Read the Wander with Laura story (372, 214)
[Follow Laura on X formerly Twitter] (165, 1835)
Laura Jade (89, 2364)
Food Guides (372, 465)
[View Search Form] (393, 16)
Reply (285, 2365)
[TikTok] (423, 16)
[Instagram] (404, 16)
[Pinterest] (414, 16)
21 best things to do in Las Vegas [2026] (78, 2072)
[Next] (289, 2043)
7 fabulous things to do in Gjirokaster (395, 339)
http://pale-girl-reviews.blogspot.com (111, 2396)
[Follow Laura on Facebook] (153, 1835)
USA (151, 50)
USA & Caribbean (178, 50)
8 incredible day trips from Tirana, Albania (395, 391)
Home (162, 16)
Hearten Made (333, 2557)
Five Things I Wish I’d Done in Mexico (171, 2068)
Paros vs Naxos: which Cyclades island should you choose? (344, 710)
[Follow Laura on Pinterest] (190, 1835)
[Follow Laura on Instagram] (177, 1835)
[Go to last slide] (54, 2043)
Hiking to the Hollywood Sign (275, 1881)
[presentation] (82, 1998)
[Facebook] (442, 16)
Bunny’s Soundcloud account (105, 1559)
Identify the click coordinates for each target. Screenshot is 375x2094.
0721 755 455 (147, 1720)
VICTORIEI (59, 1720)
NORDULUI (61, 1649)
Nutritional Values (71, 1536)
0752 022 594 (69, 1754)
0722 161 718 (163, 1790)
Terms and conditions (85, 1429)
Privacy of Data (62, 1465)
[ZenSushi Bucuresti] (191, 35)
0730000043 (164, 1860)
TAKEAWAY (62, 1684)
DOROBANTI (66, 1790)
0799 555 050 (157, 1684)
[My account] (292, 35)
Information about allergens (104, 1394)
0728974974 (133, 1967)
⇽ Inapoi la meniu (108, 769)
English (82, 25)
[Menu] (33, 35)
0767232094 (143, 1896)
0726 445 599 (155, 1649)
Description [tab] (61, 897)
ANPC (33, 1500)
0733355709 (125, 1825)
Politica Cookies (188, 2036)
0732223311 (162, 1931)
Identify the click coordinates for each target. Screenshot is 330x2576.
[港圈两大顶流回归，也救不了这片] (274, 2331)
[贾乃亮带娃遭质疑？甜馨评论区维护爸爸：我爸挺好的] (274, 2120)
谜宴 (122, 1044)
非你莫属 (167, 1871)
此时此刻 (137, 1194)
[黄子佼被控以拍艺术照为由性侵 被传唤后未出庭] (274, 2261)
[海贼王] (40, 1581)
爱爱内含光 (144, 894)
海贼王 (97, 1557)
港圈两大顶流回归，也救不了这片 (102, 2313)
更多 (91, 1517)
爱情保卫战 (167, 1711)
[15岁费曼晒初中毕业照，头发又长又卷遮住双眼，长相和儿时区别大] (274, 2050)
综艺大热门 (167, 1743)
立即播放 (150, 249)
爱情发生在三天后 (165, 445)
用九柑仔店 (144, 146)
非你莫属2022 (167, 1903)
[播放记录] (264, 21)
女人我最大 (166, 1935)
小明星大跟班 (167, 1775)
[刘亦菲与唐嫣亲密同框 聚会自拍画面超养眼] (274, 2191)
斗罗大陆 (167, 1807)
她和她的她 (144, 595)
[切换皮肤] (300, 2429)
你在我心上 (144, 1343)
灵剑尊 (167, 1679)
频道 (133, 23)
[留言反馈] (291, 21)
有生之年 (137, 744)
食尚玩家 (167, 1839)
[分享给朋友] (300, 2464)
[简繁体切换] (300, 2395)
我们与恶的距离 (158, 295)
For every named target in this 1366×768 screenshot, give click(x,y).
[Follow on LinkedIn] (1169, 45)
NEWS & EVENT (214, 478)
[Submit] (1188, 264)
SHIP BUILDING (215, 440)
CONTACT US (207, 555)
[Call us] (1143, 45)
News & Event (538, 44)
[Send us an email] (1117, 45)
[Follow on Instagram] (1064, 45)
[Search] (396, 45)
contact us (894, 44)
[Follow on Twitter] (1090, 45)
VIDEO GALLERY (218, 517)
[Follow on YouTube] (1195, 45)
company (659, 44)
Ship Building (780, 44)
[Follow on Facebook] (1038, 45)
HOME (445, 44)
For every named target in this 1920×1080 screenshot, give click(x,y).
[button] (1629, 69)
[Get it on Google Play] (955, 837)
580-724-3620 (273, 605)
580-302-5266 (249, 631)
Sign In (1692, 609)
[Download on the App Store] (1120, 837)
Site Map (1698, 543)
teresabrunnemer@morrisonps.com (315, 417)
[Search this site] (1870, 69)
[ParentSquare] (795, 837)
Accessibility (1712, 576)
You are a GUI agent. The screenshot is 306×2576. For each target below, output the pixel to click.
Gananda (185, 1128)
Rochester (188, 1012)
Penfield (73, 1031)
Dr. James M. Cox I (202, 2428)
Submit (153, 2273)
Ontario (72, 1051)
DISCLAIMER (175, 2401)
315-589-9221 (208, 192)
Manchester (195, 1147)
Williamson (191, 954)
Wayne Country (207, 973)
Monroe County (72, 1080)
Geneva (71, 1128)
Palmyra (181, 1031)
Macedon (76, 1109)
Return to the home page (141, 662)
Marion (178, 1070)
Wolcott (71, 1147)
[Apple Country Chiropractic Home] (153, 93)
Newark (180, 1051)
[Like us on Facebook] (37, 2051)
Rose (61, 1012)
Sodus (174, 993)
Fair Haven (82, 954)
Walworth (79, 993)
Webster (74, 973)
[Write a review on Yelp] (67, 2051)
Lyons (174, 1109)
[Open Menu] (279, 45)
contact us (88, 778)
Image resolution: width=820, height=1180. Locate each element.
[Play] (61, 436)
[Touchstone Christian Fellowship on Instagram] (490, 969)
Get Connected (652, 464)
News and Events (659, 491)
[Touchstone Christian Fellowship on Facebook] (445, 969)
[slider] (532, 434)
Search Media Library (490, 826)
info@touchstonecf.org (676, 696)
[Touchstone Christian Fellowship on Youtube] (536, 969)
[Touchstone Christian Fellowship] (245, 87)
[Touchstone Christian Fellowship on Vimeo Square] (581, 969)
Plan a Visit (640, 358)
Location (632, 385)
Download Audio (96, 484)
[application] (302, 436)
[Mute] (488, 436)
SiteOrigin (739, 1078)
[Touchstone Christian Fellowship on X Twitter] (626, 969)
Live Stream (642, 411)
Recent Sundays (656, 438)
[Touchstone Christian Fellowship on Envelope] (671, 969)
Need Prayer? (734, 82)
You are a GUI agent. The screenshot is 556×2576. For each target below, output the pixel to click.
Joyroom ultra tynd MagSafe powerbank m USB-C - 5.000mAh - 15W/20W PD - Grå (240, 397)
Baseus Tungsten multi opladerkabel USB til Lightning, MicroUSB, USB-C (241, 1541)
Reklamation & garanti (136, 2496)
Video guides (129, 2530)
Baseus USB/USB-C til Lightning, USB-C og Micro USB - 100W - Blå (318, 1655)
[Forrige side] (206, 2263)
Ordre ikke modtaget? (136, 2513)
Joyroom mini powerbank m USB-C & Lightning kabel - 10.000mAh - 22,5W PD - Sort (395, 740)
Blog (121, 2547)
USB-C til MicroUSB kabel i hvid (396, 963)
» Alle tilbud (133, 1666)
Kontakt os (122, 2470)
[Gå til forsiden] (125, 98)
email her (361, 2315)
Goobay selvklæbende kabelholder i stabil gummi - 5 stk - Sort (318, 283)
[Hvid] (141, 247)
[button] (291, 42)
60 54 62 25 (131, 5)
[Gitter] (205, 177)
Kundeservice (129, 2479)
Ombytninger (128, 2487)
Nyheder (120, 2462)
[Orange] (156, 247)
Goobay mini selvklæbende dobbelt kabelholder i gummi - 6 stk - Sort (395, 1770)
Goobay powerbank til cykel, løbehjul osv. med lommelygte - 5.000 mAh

----

▶ **INSTRUCTIONS TO FOLLOW**
Go through the entries above and report every line in which the word "pixel" appears.

▶ **WRITTEN RESPONSE**
You are a GUI agent. The screenshot is 306×2576. For each target below, output the pixel to click.
You are a GUI agent. The screenshot is 556×2576. For each target below, output the pixel to click.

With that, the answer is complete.